Exercise prompt →
Range to copy from the entries below: the line containing "1264x711 pixels. How" through the line containing "to Dati personali", inclusive. Retype only those lines, exactly, without any images.

Provided records →
+ + + +

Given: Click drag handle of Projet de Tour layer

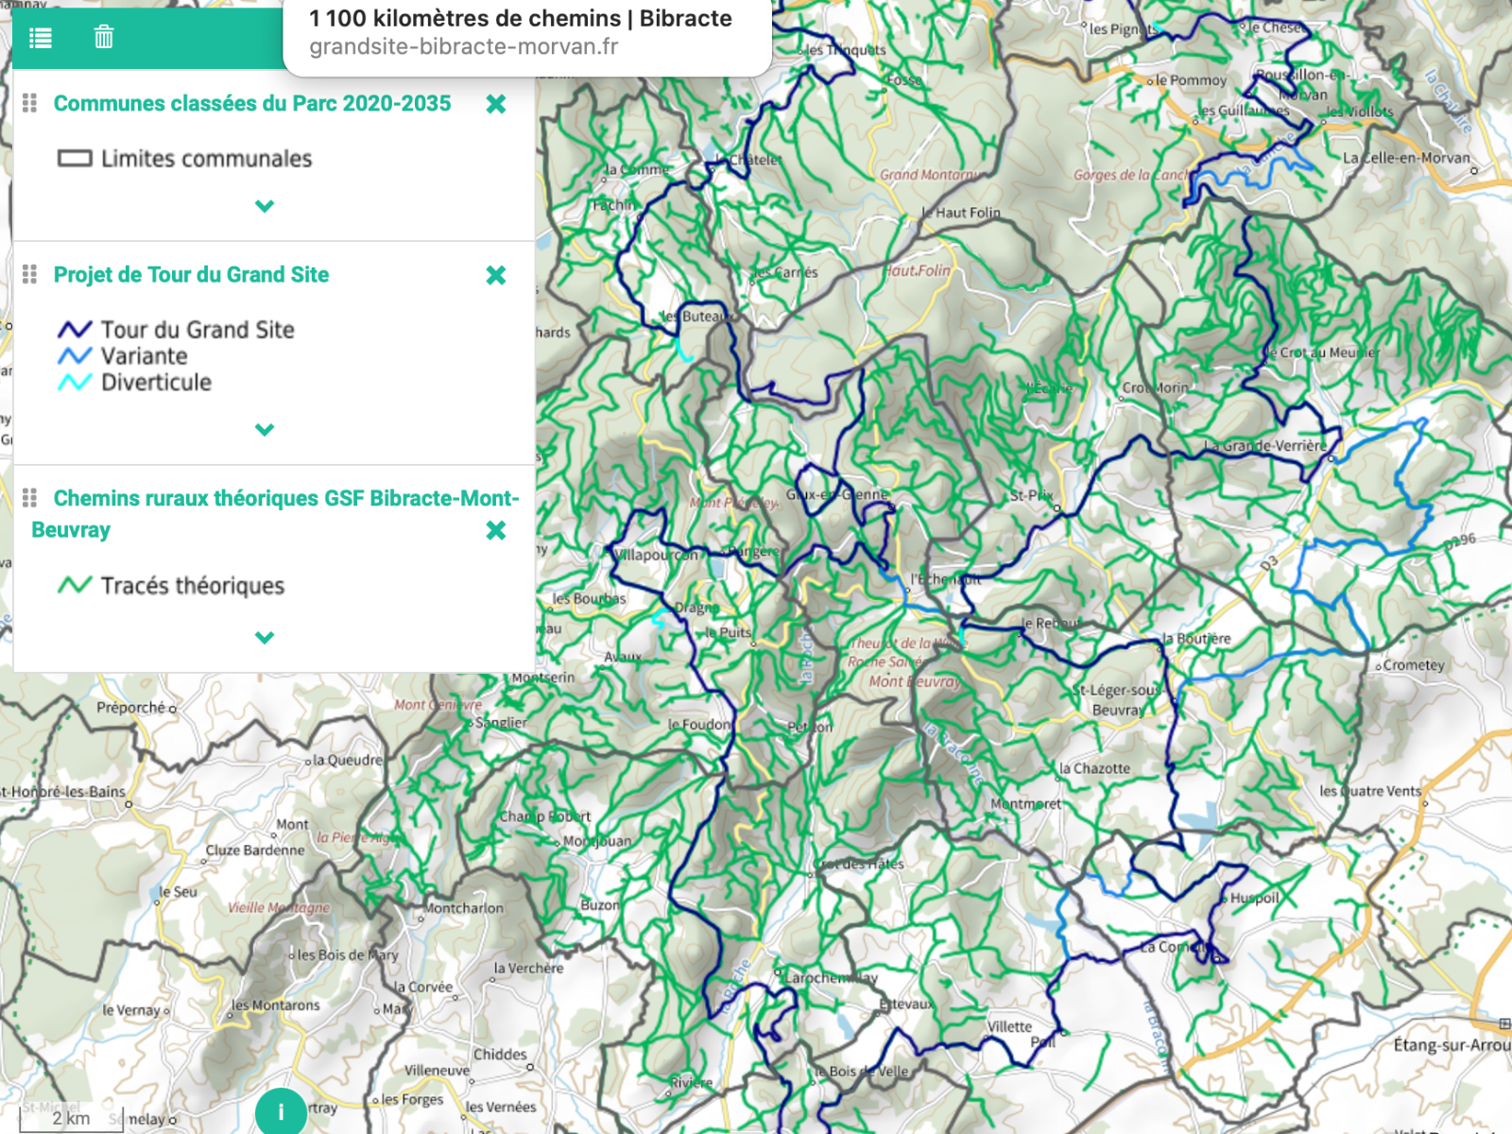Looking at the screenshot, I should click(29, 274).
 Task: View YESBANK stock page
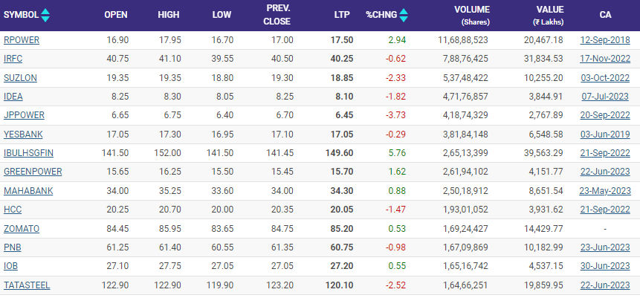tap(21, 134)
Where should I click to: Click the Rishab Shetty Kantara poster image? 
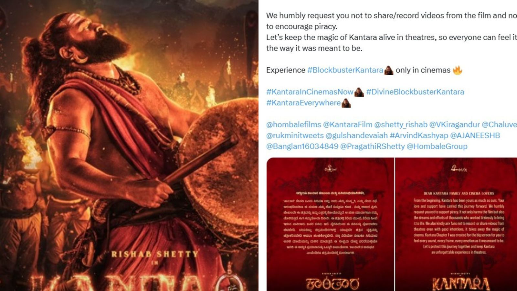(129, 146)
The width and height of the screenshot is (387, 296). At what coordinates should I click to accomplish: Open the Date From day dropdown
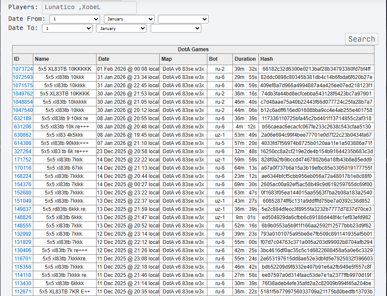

+ + + +

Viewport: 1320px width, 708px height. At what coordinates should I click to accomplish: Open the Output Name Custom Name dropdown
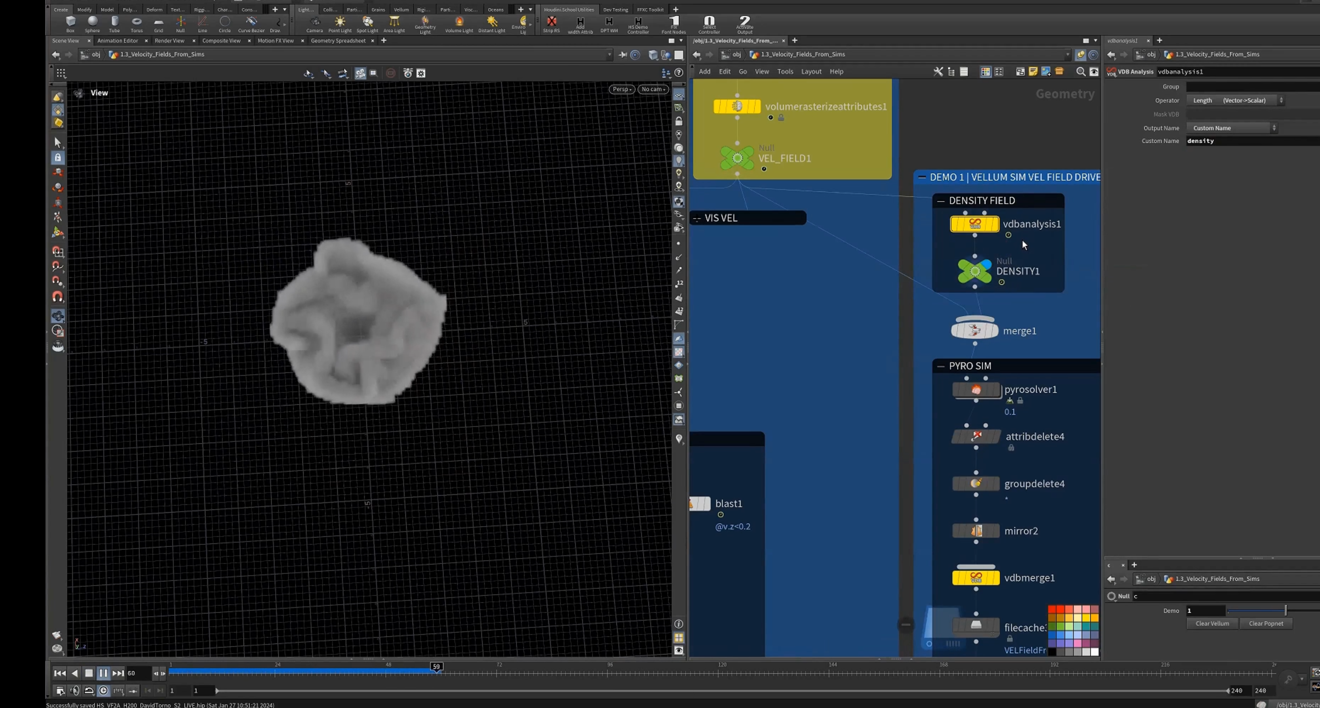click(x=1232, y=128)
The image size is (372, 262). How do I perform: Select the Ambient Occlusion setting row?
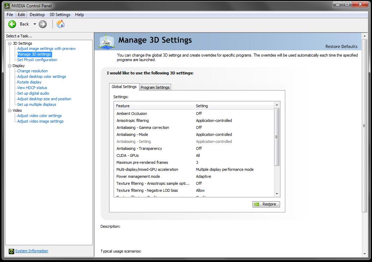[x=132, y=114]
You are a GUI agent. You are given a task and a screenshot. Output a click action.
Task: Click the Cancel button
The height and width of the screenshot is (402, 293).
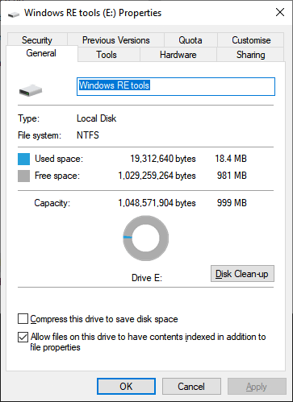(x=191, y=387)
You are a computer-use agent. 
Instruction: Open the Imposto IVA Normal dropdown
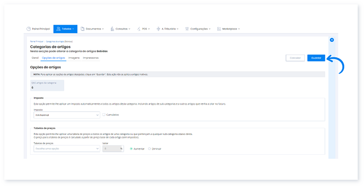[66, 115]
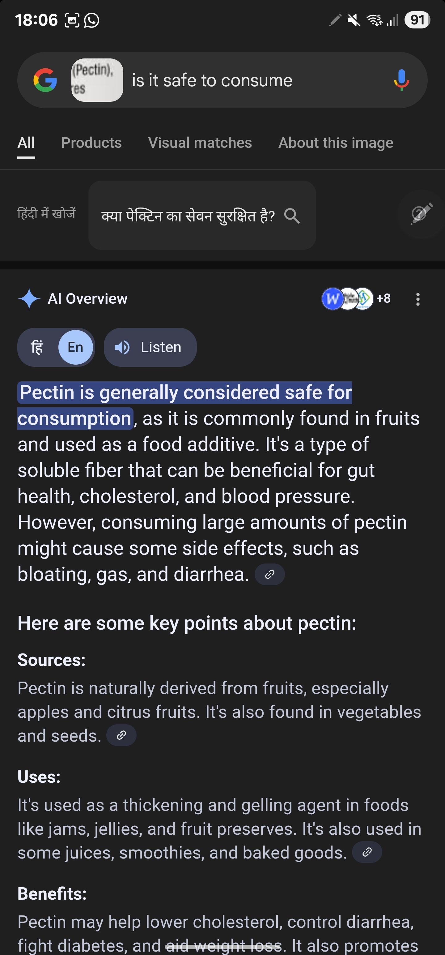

+ + + +

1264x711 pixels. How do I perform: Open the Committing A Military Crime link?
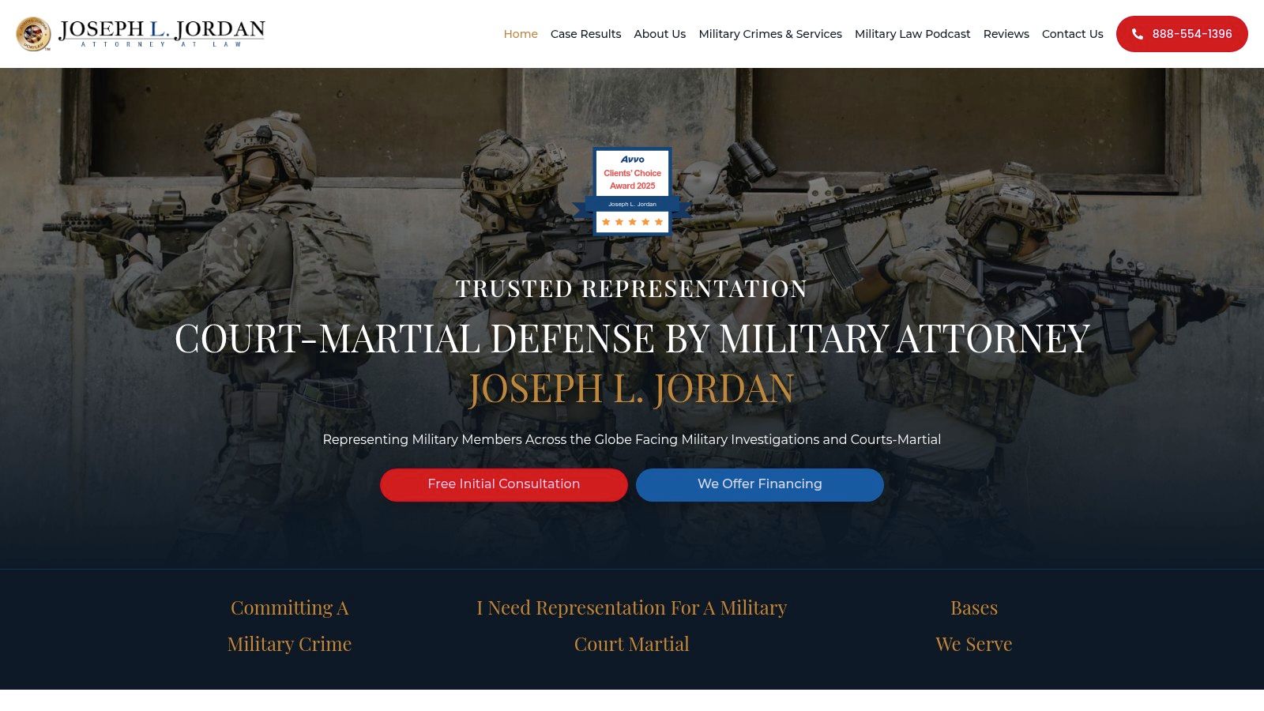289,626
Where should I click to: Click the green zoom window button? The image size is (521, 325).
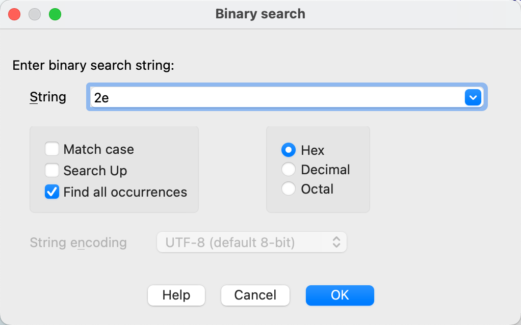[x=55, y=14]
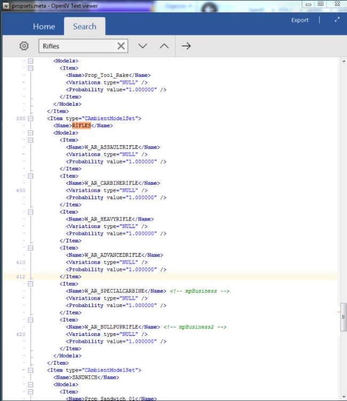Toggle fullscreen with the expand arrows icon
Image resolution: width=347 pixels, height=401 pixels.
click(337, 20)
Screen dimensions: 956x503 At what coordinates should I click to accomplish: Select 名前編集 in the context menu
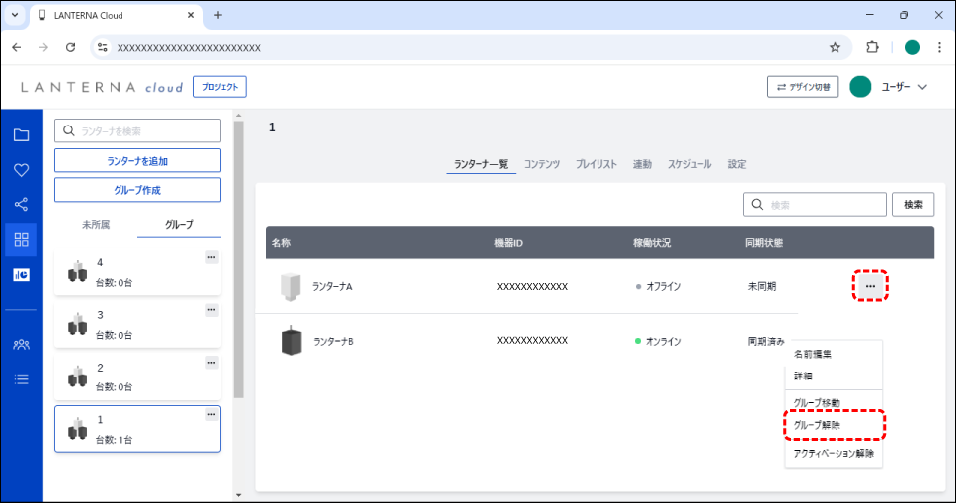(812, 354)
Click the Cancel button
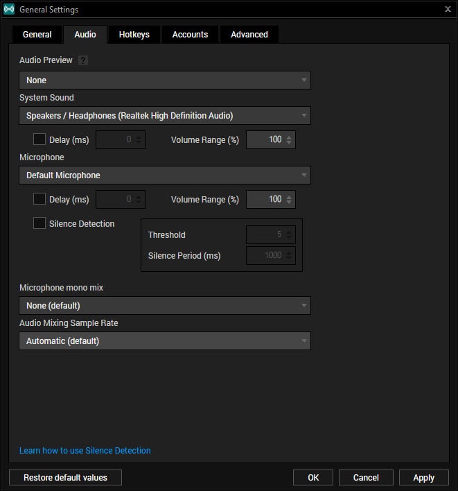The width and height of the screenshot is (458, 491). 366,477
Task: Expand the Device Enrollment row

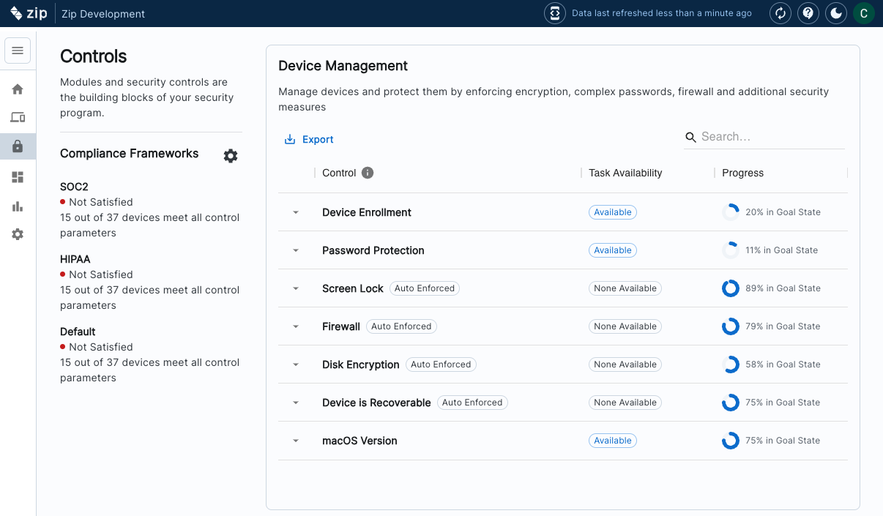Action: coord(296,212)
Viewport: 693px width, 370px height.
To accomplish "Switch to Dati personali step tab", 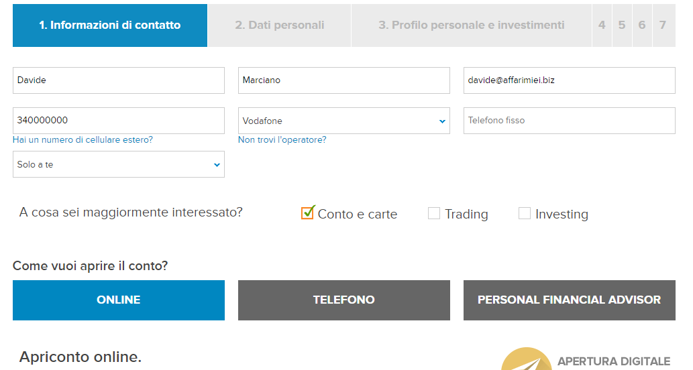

+ + + +

Response below →
1264x711 pixels. How do I perform: Open the Committing A Military Crime link?
289,626
Where should I click to: Click the green zoom window button? The image size is (521, 325).
[x=55, y=14]
Toggle fullscreen with the expand arrows icon
Image resolution: width=347 pixels, height=401 pixels.
click(337, 20)
Screen dimensions: 956x503 At what coordinates should I click to accomplish: Select 名前編集 in the context menu
(812, 354)
Click the Cancel button
The width and height of the screenshot is (458, 491). 366,477
Task: Expand the Device Enrollment row

Action: coord(296,212)
Viewport: 693px width, 370px height.
To accomplish "Switch to Dati personali step tab", 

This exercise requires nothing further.